WORK TO BE COMPLETED — List every line of the data below that contains the string "coordinates", copying each line in full. Match case exactly.

DATASET RECORDS —

☆ ☆ ☆

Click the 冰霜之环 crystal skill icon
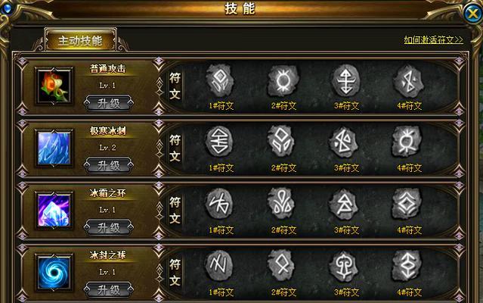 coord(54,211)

☆ ☆ ☆

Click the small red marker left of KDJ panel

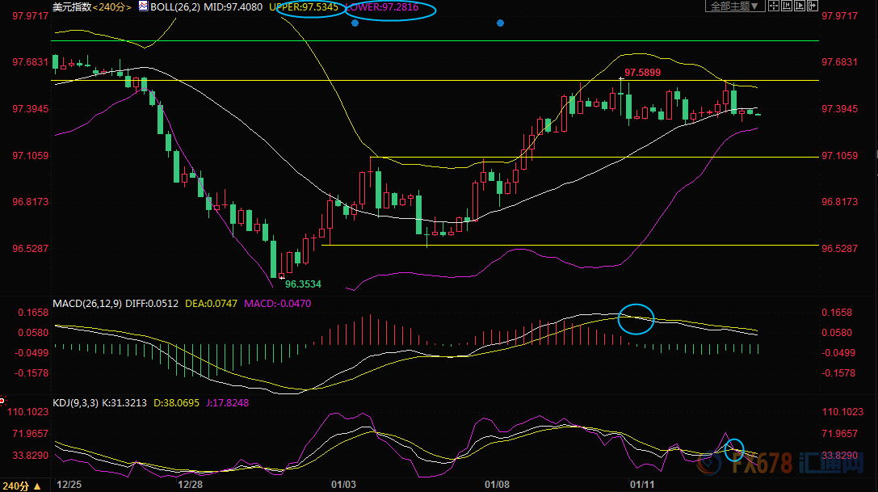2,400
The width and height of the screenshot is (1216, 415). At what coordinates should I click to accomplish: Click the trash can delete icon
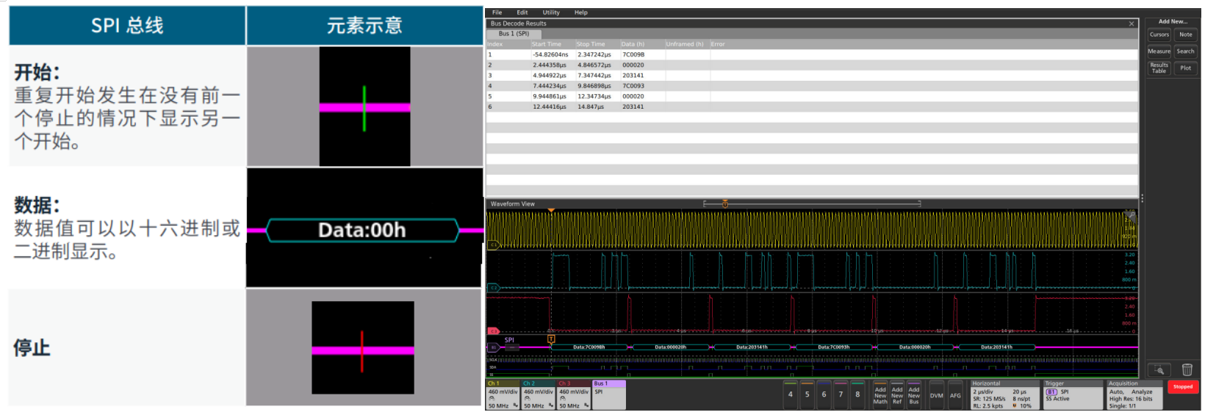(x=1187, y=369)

☆ ☆ ☆

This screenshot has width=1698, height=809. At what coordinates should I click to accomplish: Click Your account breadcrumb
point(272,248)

☆ ☆ ☆

COMPLETED EXERCISE —
The width and height of the screenshot is (1216, 415). At what coordinates should I click to accomplish: Click the trash can delete icon
This screenshot has width=1698, height=809. At what coordinates should I click to accomplish: Click Your account breadcrumb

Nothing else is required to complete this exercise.